= Samuel and Luella Maslon House =

Historical home in California

The Maslon House was a mid-century modern house designed by the architect Richard Neutra in 1962 for the art collectors Samuel and Luella Maslon in Rancho Mirage, California. It was demolished in 2002. The house was situated within the Tamarisk Country Club golf course.

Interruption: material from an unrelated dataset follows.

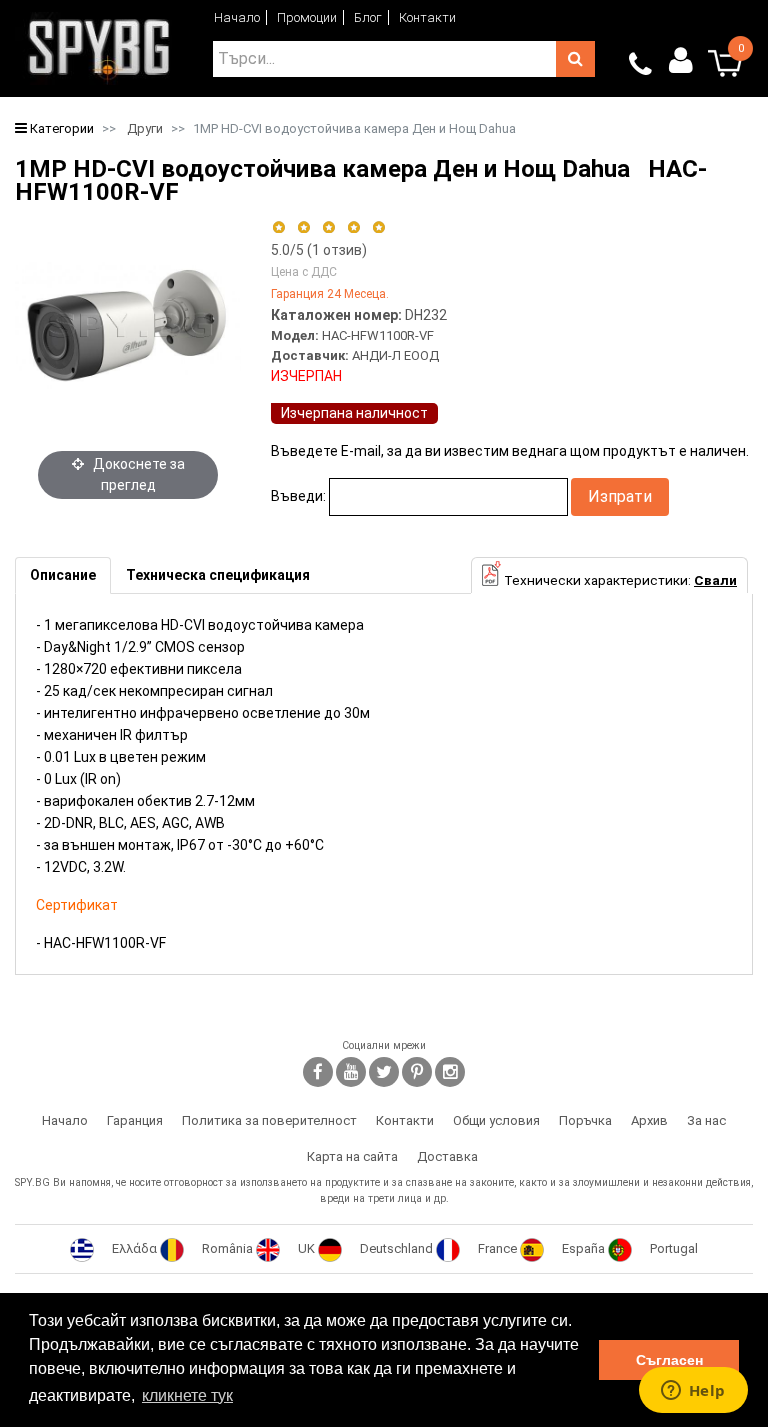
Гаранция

The house also held the Maslons’ collection of modern art; the couple wanted Neutra to design them a house that combined their ideas with those of Frank Lloyd Wright.

==Location==
In New York Times, Brad Dunning wrote of the house that "Seldom was a home afforded such a perfect site. The Maslons' house was surrounded on all sides by the unworldly green expanse of round-the-clock irrigated turf, isolated like an architectural model and spared the indignity of rubbing elbows with lesser creations...
This was Neutra with deep pockets on a breathtaking site with luxurious appointments. It's soaring, exaggerated (even for Neutra) flat-roof overhangs protected the artwork within from the harsh desert sun. Ingenious built-ins camouflaged resort necessities, like barbecues, charcoal bins and steam trays. Posh living on the links."

==Sale and demolition==
Following Luella Maslon's death, the house was sold for $2.45 million through Sotheby's, which also later held an auction of the Maslons’ art collection. The new owner of the house applied for a demolition permit, which was approved by the city of Rancho Mirage; the house was demolished within a week. Following the house's demolition, the listing agent for the sale described herself as "Devastated, absolutely devastated, and embarrassed to have been any part of it". Brad Dunning, writing in the New York Times, reported that Rancho Mirage's city manager "...said he had no idea who the architect was or what the house represented". The chairman of the preservation group, the Palm Springs Modern Committee, Peter Moruzzi, said that the house was "without a doubt the most significant piece of architecture in Rancho Mirage, and now it is gone".